▸ Requirements:
In the items below, render the part that opens with the line containing "At what coordinates should I click to accomplish: Click the" and closes with the line containing "pyautogui.click(x=436, y=160)" as a JSON list of strings. Give one string per line and omit blank lines.

--------

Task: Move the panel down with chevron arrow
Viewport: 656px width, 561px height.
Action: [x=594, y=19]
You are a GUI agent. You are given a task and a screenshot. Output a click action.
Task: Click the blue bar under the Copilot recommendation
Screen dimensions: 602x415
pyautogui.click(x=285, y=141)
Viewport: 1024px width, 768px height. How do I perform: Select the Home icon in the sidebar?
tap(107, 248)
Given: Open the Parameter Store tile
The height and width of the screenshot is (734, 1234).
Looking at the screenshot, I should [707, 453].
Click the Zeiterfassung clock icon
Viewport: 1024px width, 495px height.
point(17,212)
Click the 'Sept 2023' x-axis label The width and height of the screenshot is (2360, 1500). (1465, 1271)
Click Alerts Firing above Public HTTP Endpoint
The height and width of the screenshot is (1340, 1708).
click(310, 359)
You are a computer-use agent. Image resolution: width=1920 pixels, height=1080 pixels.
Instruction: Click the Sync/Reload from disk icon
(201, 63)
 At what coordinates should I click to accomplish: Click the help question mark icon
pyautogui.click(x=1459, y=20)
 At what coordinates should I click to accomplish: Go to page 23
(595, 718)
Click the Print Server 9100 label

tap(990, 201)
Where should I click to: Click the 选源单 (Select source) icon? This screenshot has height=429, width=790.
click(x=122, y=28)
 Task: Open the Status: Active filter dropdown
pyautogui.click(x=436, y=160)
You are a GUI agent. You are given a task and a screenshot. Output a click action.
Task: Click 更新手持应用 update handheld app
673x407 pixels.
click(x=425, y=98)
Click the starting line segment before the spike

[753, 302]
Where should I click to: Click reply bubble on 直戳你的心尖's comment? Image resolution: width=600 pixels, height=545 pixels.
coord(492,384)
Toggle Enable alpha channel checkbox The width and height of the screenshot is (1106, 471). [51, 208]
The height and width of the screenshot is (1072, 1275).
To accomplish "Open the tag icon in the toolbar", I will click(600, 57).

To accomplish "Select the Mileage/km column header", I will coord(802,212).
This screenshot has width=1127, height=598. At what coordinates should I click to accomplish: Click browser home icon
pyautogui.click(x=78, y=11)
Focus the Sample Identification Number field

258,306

--------

▸ Task solution:
[
  " At what coordinates should I click to accomplish: Click the help question mark icon",
  "pyautogui.click(x=1459, y=20)",
  " At what coordinates should I click to accomplish: Go to page 23",
  "(595, 718)",
  "Click the Print Server 9100 label",
  "tap(990, 201)",
  "Where should I click to: Click the 选源单 (Select source) icon? This screenshot has height=429, width=790.",
  "click(x=122, y=28)",
  " Task: Open the Status: Active filter dropdown",
  "pyautogui.click(x=436, y=160)"
]